Our persistent advocacy team at the National Association of REALTORS® worked to help secure tax policies that protect homeowners, expand affordability and recognize the essential role of real estate in American prosperity.
In some cases, NAR had been working for years on legislative priorities included in the final package, such as:
- A permanent extension of lower individual tax rates that were due to expire at the end of last year, adding financial stability to millions of households;
- An enhanced and permanent extension of the expiring qualified business income deduction, supporting independent contractors and small businesses;
- A five-year quadrupling of the SALT deduction cap, delivering relief to homeowners, especially in higher-tax states;
- The continued viability of business SALT deductions and 1031 like-kind exchanges, vital tools for real estate investment;
- A permanent mortgage interest deduction (MID), a key incentive for homeownership.
As homeowners filed their taxes this year, many learned that there are new rules regarding state and local tax deductions. NAR played an important role in increasing the limit on state and local taxes from $10,000 to $40,000, which can provide big relief to families who own a home. For tax years 2026 through 2029, the SALT deduction limit and income threshold increase by 1% annually. So, in 2026 the limit is $40,400 and the income threshold is $505,000; in 2027 the limit is $40,804 and the income threshold is $510,050, and so on.
Additionally, our team successfully advocated for preserving the full mortgage interest deduction in the tax reform package. The MID allows qualifying taxpayers to deduct the interest paid on a home mortgage loan from their taxable income. Our 2025 research found that 91% of voters supported protecting the MID. This effectively reduces the amount of income subject to federal taxes, often resulting in meaningful savings.
Our research last year also found that:
- 61% support increasing or eliminating SALT deduction limits;
- 86% support lower individual income tax rates;
- 83% support the 20% deduction for independent contractors and small businesses.
NAR made a strong advocacy push to ensure that small businesses, including real estate professionals and other independent contractors, can operate at a lower cost by making the 20% pass-through deduction permanent.

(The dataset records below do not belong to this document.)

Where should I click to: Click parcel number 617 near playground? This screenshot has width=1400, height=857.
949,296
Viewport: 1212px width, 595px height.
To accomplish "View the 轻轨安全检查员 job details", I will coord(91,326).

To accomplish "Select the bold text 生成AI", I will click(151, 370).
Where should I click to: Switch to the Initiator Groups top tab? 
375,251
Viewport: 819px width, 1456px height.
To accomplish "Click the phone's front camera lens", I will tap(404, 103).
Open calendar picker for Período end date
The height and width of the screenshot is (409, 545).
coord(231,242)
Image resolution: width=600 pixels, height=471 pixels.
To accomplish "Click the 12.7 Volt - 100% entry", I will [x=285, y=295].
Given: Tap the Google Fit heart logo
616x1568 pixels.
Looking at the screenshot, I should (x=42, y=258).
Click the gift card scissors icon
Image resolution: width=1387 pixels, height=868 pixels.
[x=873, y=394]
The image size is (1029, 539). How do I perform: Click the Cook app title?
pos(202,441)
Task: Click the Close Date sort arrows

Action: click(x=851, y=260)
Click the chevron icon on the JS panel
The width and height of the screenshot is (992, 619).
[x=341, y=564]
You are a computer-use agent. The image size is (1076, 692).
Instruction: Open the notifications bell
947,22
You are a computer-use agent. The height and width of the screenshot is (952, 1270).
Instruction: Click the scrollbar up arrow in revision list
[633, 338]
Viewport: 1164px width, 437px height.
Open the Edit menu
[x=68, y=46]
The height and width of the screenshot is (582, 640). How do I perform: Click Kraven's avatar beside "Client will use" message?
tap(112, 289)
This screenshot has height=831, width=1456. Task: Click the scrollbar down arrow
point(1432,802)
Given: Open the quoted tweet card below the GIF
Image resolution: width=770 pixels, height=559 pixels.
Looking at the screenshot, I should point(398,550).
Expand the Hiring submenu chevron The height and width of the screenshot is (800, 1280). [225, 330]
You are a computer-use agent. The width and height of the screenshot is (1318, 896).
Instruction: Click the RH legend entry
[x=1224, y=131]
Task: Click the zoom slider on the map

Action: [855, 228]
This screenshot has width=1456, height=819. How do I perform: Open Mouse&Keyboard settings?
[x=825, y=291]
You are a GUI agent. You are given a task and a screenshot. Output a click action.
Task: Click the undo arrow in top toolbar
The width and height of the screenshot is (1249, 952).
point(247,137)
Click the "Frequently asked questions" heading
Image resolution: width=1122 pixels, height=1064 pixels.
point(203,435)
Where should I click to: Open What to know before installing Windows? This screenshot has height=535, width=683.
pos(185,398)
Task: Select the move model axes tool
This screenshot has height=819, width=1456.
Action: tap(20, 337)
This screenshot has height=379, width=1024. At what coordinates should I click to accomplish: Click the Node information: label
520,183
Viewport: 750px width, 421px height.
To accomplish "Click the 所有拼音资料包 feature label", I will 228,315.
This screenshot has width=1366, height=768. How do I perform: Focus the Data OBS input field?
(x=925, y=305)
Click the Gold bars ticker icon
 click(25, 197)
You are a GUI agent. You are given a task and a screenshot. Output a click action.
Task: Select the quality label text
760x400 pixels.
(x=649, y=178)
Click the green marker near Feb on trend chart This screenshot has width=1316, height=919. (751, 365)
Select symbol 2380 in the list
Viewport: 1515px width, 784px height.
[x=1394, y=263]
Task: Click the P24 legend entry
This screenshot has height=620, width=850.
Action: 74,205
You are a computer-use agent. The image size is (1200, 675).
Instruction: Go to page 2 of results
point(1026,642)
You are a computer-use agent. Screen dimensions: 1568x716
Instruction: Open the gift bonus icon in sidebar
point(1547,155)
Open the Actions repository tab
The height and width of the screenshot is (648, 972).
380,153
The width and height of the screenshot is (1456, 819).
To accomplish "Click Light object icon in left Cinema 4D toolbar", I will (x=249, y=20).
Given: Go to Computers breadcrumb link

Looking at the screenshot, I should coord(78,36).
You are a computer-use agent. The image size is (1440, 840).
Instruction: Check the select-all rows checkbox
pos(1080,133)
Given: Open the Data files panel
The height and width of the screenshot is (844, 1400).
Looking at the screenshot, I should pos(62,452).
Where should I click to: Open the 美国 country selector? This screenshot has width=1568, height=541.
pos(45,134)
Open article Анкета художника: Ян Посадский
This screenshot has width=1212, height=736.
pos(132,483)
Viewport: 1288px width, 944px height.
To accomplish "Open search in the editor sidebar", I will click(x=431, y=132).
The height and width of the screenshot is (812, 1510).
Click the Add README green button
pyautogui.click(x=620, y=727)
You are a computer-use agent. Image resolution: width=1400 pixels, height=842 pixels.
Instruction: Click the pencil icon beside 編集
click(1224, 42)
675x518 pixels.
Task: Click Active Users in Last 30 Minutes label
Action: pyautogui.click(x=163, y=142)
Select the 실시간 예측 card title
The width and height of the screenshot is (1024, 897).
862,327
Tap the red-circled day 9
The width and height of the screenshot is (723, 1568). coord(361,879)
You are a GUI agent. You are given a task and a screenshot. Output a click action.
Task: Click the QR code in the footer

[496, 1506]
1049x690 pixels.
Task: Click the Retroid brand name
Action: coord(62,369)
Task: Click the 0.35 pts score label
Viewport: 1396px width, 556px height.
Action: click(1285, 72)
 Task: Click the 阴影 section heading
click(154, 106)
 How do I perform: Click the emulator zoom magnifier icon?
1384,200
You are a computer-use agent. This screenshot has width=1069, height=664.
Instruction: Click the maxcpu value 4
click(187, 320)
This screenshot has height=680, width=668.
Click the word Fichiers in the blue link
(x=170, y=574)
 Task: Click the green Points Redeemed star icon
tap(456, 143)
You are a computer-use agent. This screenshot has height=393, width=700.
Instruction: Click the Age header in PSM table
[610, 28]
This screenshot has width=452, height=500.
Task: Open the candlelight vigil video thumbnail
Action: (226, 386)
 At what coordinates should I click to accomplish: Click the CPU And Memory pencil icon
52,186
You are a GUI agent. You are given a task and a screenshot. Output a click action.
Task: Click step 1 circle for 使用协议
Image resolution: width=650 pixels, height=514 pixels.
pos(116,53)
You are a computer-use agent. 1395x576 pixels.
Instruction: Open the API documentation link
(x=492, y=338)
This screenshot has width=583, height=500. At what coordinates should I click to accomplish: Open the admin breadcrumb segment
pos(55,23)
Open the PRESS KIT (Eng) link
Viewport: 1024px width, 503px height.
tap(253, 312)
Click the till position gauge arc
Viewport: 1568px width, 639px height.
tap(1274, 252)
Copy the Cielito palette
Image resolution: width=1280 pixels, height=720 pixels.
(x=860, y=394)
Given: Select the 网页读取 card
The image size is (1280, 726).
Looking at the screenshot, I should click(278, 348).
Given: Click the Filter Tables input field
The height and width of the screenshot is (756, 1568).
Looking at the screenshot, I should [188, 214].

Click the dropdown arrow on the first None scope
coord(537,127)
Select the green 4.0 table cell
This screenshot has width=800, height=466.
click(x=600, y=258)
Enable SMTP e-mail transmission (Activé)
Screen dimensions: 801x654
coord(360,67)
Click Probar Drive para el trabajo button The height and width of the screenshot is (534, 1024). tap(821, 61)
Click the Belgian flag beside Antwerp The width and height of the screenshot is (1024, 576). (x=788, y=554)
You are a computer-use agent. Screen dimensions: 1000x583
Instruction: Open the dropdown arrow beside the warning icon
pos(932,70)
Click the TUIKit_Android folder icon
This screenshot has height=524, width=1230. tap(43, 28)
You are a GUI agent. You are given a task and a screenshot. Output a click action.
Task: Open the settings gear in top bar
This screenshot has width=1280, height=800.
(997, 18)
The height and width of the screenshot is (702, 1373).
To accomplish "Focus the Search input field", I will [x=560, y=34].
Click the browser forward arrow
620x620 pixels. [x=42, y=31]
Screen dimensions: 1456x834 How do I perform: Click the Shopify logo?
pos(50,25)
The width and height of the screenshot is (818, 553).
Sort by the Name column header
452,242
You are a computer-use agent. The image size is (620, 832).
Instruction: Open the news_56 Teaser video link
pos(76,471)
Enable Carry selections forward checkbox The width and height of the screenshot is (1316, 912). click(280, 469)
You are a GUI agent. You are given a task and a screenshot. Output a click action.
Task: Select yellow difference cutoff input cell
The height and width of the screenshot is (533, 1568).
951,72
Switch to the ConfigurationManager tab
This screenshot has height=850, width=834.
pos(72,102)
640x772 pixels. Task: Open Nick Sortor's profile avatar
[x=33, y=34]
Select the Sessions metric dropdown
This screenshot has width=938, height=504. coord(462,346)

"Throughout the process, NAR remained at the forefront of tax policy advocacy, ensuring Congress recognizes homeownership as a cornerstone of the American dream," says Shannon McGahn, NAR executive vice president and chief advocacy officer. "Should another tax bill come to fruition before the midterm election, NAR will have a seat at the table to advocate for policies that will support REALTORS® and homeowners alike."